Some of Europe’s leading computational linguists studied or worked at Essex, which last year celebrated 40 years of computational linguistics research. Essex is also renowned for looking at natural language processing on a much larger scale than other organisations which tend to concentrate on specific areas of language.
“Our expertise in natural language processing at Essex means we can make sense of the data generated by these games as we know what questions to ask to get the maximum amount of reliable data,” added Professor Kruschwitz. "This work helps push state-of-the-art in artificial intelligence (AI) research by turning tedious annotation tasks into an enjoyable pastime."
The research will particularly focus on ambiguity in anaphora - the use of a word such as a pronoun referring back to a word used earlier in a text or conversation. The new game will involve players annotating a wide range of copyright-free material including Brothers Grimm fairy tales, Victorian texts and Wikipedia.
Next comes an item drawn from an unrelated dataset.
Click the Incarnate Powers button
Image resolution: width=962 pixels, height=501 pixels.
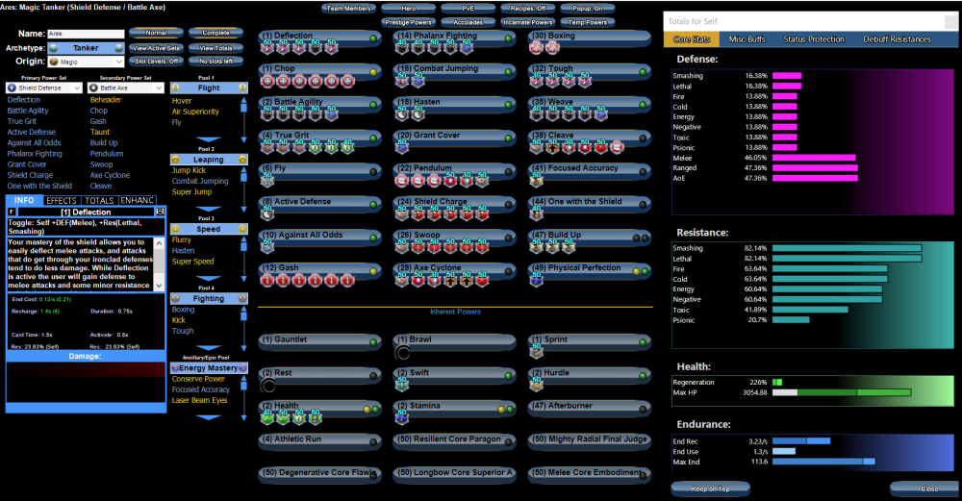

The game was developed by Chris Madge, a PhD student on the Intelligent Games and Game Intelligence Programme (IGGI), a collaborative project between the universities of Essex, Queen Mary, York and Goldsmiths.
Professor Kruschwitz added: “Human language may seem easy for us to understand, but it is full of complexities when it comes to how phrases, people, places and ideas are connected. Collecting data from people playing TileAttack means we can collect knowledge about natural language to help computers fully understand the rules of language. TileAttack is part of our research direction of 'gamifying' every single step in a long pipeline of natural language processing steps."
The project is being funded as part of a €2.5 million ERC (European Research Council) Advanced Grant awarded to Essex and Queen Mary led by Professor Massimo Poesio, and also involving Professor Richard Bartle and Dr Jon Chamberlain at Essex.
The researchers are also working in partnership with the Linguistic Data Consortium, which was formed in 1992 to address the critical data shortage facing language technology research and development.